After Stalin signed a nonaggression pact with the Nazis in 1939, Hitler invaded Poland from the west while the Soviets did so from the east. The exhibit shows how Hitler began his first mass murder program in Berlin by killing what he called “useless eaters,” those who were disabled or mentally ill.

Auschwitz and the ‘final solution’

The exhibit shows how initially concentration camps were set up inside Germany, but once the war started the Nazis needed more camps to ramp up their displacement and killing of Jews and  political opponents. Auschwitz was set up in 1940. Alongside the camp, factories were built to use labor from the camp. By mid-1942 the Nazis had decided Auschwitz would play a key role in what they called the “final solution.”

With scale models, clothing, actual structures, video clips, and life-sized photos, the exhibit documents the evolution of Auschwitz, how the Nazis systematically dehumanized all those deported there, and took mass killing to an industrial level. By 1943 four crematoria were being used at Auschwitz that could incinerate 4,416 corpses a day. From May to July 1944, over 430,000 Hungarian Jews were brought to Auschwitz. Most were sent to the gas chambers.

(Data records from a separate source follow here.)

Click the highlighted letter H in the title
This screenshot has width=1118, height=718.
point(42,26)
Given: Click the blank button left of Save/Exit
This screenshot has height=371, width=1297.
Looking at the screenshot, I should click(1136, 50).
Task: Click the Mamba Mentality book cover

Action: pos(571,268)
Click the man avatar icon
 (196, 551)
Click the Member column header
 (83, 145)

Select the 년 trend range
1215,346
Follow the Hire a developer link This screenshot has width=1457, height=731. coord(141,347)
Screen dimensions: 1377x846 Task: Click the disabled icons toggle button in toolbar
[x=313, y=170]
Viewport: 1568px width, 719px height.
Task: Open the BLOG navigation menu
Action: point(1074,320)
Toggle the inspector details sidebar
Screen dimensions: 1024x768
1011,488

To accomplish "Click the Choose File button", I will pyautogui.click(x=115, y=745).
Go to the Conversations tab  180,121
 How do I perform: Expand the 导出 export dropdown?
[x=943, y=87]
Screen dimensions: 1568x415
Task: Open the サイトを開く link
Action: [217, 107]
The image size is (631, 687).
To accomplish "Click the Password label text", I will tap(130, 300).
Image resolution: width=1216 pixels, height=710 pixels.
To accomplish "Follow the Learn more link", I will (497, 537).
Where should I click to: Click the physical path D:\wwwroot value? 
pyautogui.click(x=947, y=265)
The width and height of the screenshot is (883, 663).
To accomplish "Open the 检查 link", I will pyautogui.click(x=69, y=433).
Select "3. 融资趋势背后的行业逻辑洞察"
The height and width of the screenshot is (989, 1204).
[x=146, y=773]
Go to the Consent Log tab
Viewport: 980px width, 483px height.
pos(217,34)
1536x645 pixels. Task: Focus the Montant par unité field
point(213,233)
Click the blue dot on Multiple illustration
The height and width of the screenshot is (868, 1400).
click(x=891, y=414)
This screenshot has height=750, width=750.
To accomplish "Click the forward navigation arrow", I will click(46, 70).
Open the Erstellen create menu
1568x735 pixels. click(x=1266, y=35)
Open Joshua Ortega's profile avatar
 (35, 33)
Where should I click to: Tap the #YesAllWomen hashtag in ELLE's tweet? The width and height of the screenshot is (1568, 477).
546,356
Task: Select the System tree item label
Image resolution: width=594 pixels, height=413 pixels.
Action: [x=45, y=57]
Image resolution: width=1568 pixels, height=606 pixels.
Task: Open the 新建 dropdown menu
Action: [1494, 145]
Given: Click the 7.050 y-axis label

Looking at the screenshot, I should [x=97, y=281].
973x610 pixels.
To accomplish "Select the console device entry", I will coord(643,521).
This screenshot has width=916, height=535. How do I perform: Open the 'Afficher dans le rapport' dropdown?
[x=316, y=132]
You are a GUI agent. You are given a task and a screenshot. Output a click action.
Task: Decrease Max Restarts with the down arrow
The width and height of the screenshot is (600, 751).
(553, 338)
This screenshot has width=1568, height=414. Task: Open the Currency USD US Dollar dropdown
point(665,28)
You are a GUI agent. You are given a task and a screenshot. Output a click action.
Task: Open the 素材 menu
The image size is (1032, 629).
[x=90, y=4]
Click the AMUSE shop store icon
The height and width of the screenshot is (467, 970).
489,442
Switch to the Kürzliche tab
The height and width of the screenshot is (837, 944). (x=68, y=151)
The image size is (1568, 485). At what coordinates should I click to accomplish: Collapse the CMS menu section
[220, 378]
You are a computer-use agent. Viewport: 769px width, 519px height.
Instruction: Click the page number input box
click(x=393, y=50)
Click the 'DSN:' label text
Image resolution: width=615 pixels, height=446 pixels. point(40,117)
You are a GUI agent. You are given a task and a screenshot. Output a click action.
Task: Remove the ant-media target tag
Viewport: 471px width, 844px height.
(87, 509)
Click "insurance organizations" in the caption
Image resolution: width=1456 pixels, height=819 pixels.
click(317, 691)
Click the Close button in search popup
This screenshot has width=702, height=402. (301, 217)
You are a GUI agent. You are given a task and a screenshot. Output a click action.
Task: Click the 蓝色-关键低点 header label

Much of the exhibit is built around showing the destruction that is unleashed when the capitalist class resorts to fascism, and the wholesale violence unleashed against the Jews, to save its economic and political system. The exhibit shows acts of solidarity and resistance by working people, however small — from people hiding Jews in their homes, to prisoners in the camp, not just Jews, maintaining their daily religious rituals and prayers, to prisoners taking pictures of the brutality and murder in the camps and smuggling the film out.

Workers’ road against anti-Semitism

One uprising occurred in October 1944 organized by the prisoners who were forced to move dead bodies from the gas chambers to be cremated. The revolt was defeated and participants killed, but it shows even in the most brutal and terrorizing conditions working people look for ways to assert their humanity and to resist.

The exhibit opens with a quote by Primo Levi, an Italian Jew who survived Auschwitz, stating, “It happened, therefore it can happen again.”

The deadly threat of Jew-hatred will remain as long as there is capitalist rule, especially in times of crisis. As Abram Leon, a leader of the communist movement in Belgium during the war, says in The Jewish Question, “The disappearance of Hitler can change nothing fundamental in the situation of the Jews.”  Abram was killed at Auschwitz in 1944. That change can only happen when the working class is organized to lead all the oppressed and exploited to overthrow capitalist rule and put in place a workers and farmers government.

Humanity has not yet recovered from the horrors of the Holocaust. In 1939 the world Jewish population was 16,728,000. In 1945 it was 11,000,000. As of 2018 it is 14,606,000. It’s one thing to hear those numbers, but “Auschwitz: Not Long Ago, Not Far Away” is effective at putting on display what that means.

The exhibit at the Museum of Jewish Heritage runs through Aug. 30. Seeing it will deepen your appreciation of what was inflicted on Jews and the working class. To understand why this happened — and a road to prevent it ever happening again — I strongly recommend you get and read Abram Leon’s book.